Here in the North Country, October means change: leaves changing from shades of green to shades of gold and red; nights changing from warm to cool and then changing at last to cold. And behind all the change is a waiting… an anticipation for what we know is to come. What comes, of course, every year and yet every year seems to take us by surprise. In this little poem Sandburg captures so well the many complex emotions surrounding the changes inherent in October.
“Falltime” comes from Sandburg’s second collection of poems, Cornhuskers. In it he makes interesting use of repetition: Gold and gold, thistle blue and larkspur blue, shining and shining, and, of course, birds, bird, and birds. It is an interesting way to make sure the emphasis is where he wants it to be.
The more time I spend with Sandburg, the more I appreciate his work, even his lesser known and smaller poems… maybe especially his lesser known and smaller poems.
A poet’s reputation is made on their best work. We know Frost for “Road Not Taken” and “Death of the Hired Man” and we know Eliot for “Prufrock” and “Wasteland.” Yet the more time you spend with poetry the sooner you realize that ultimately you truly love and admire a poet, not for their great works, but for the character and direction of their small and eloquent gestures.

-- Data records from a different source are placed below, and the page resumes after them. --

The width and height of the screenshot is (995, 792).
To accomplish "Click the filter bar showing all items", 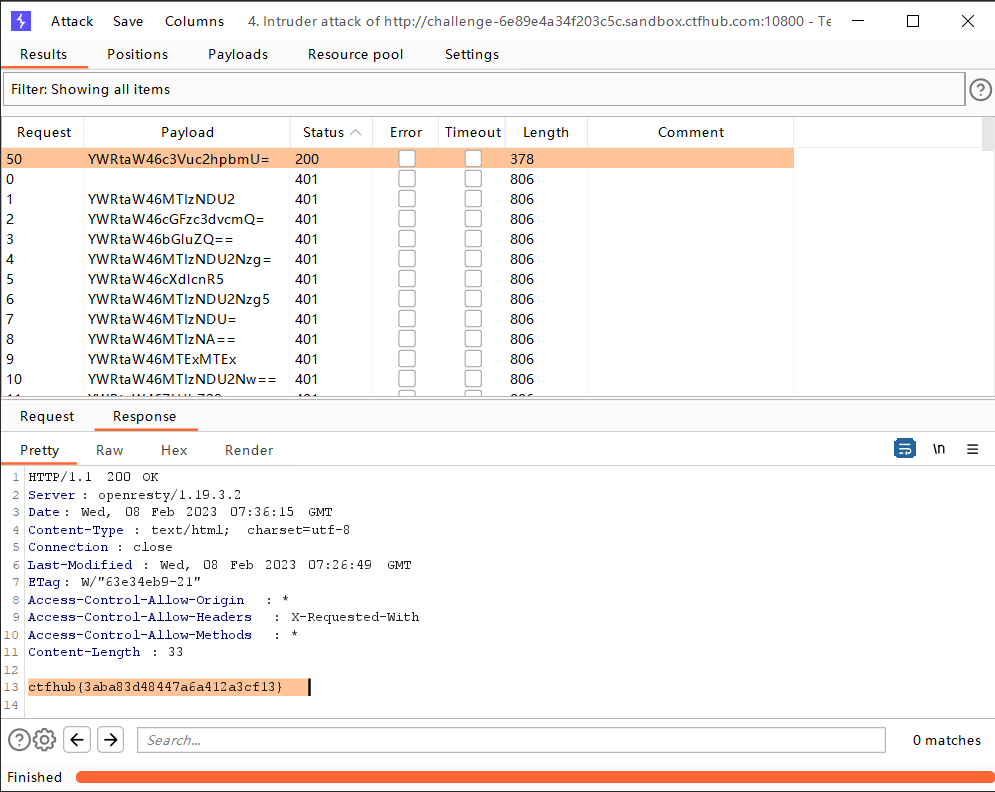I will pos(483,89).
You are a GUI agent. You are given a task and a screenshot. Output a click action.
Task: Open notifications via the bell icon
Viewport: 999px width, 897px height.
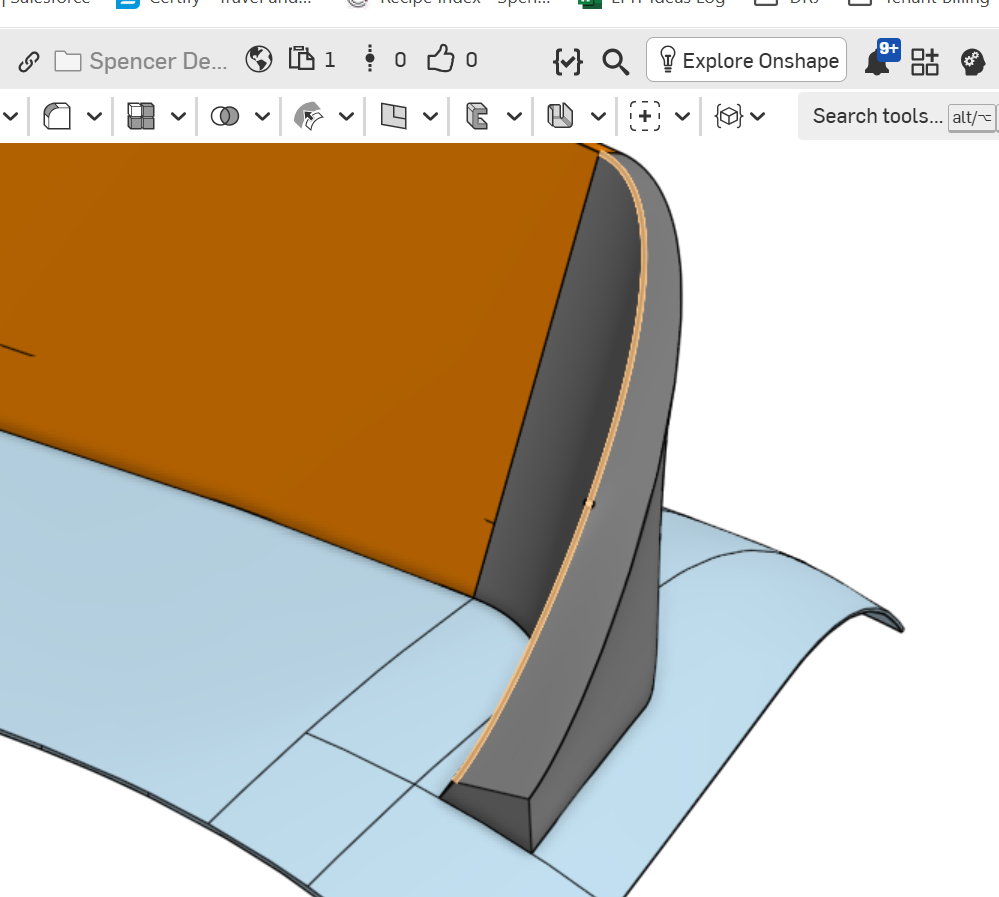877,62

On a transitional October morning, “Falltime” seems like just the right poem.
Gold of a ripe oat straw, gold of a southwest moon,
Canada thistle blue and flimmering larkspur blue,
Tomatoes shining in the October sun with red hearts,
Shining five and six in a row on a wooden fence,
Why do you keep wishes on your faces all day long,
Wishes like women with half-forgotten lovers going to new cities?
What is there for you in the birds, the birds, the birds, crying down on the north wind in September, acres of birds spotting the air going south?
Is there something finished? And some new beginning on the way?